Dating back to 1775 under George Washington’s command, engineer officers were appointed in the army. It wasn’t until March 1802 that the U.S. Army established the Corps of Engineers as a separate, permanent branch and gave the engineers responsibility for founding and operating the U.S. Military Academy at West Point. Engineers have served in combat for all subsequent American wars thereafter.

Since then, the U.S. Army Corps of Engineers (USACE) has responded to changing defense requirements and played an integral part in the development of the country. Throughout the 19th century, the agency built coastal fortifications, surveyed roads and canals, eliminated navigational hazards and constructed buildings and monuments in the Nation’s capital.

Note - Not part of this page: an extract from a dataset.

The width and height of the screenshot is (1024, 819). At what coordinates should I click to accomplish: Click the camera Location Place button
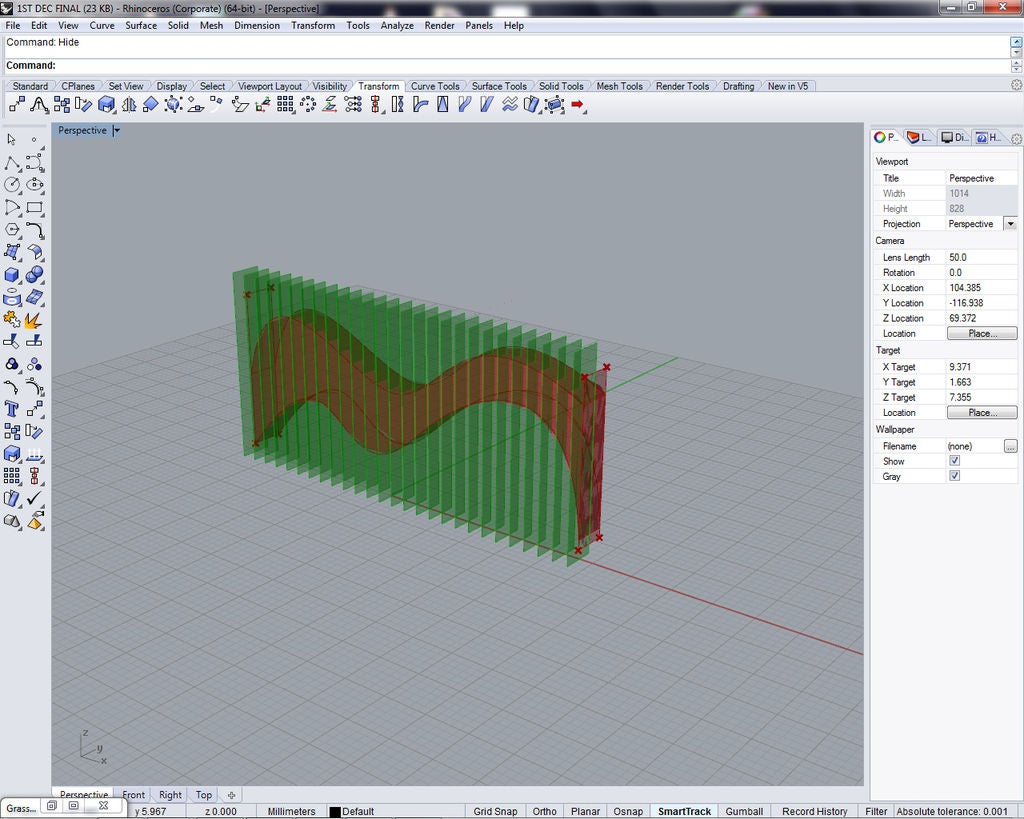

According to the USACE, from the beginning, many politicians wanted the group to contribute to both military construction and works “of a civil nature.” Throughout the 19th century, they supervised the construction of coastal reinforcements and mapped much of the American West with the Corps of Topographical Engineers, which had a separate existence for 25 years from 1838 to 1863. The organization also constructed lighthouses, helped develop jetties and piers for harbors, and carefully mapped the navigation channels.

In the 20th century, they became the lead federal flood control agency and expanded their civil works functions. Their role in responding to natural disasters also grew during this time.
Assigned the military construction mission in 1941, the USACE built facilities at home and abroad to support the U.S. Army and Air Force. Along with managing construction programs during the Cold War, the USACE also completed large construction activities for federal agencies such as NASA and the postal service. The USACE also maintains a research and development program in support of its water resources, construction, and military activities.

In the late 1960s, the USACE became a leading environmental preservation and restoration agency. It now carries out natural and cultural resource management programs at its water resources projects and regulates activities in the Nation’s wetlands. In addition, they assist the military services in environmental management and restoration at former and current military installations.
One of the most prominent programs of the USACE is its Flood Risk Management Program (FRMP), which focuses on the policies, programs, and expertise of USACE toward reducing overall flood risk. This includes the appropriate use and resiliency of structures such as levees and floodwalls, as well as promoting alternatives when other approaches reduce the risk of loss of life, reduce long-term economic damages to the public and private sector, and improve the natural environment.